Study: 1-in-3 in Europe Do Not Wear Rear Seatbelts, Have Death Wish
Wearing your seatbelt is just, at this point common sense. Yet according to the US DoT and NHTSA’s 2014 Fatality Analysis Reporting System (FARS), 49% of all fatally injured passenger vehicle occupants in 2013 were not wearing seatbelts, whereas wearing a seatbelt in a passenger vehicle accident carried a survival rate between 81% and 87%. It may come as an equal shock to learn that the phenomena of not buckling up is a global issue; according to a Ford-sponsored survey, one out of three backseat passengers in Europe refuses to wear their seatbelt despite laws that have been in place for years.
Still, the numbers do not lie: according to the European Transport Safety Council, wearing a seatbelt prevented around 8,600 deaths from occurring in the year 2012 alone. The ETSC also reports that about 60% of all fatal accidents that occurred in 2013 were facilitated by the failure to wear a seatbelt.

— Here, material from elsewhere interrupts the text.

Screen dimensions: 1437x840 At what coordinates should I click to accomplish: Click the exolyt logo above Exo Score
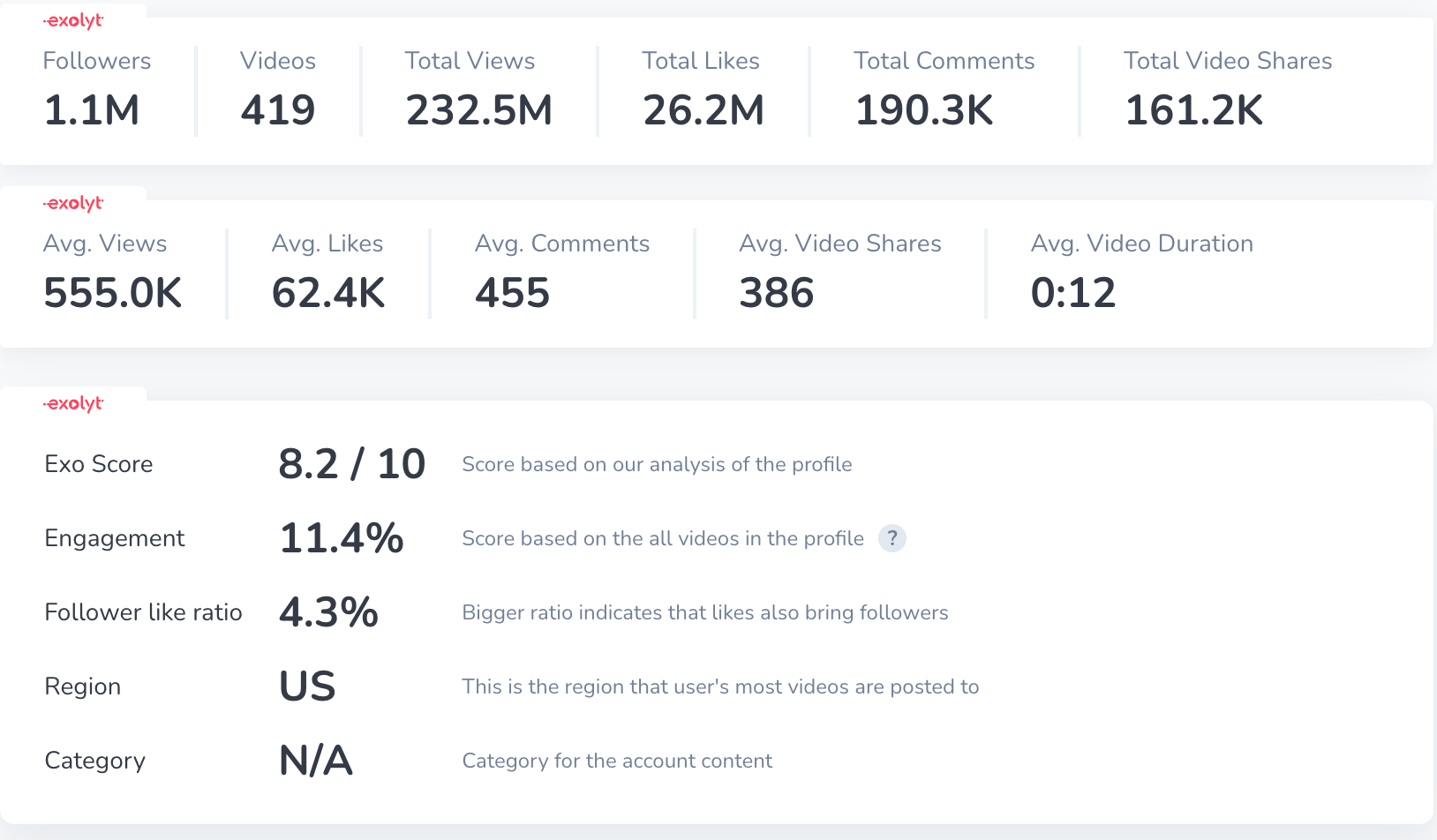coord(74,404)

“Learning to drive is not something which stops when you have passed your driving test,” said Jim Graham, manager for Ford Driving Skills for Life, which has provided training to more than half a million young people globally since first being launched in the U.S.,12 years ago. “Wearing a seatbelt can be the difference between life and death, whether you are sitting in the front seat or the rear seats, whatever age you are.”
Ford sponsored the study as a means to promote its Inflatable Rear Seatbelt, which is available in the new Ford Mondeo.
“The importance of wearing seatbelts cannot be over-emphasised,” Graham said. “Potentially life-saving technologies as the Inflatable Rear Seatbelt are only effective if they’re worn.”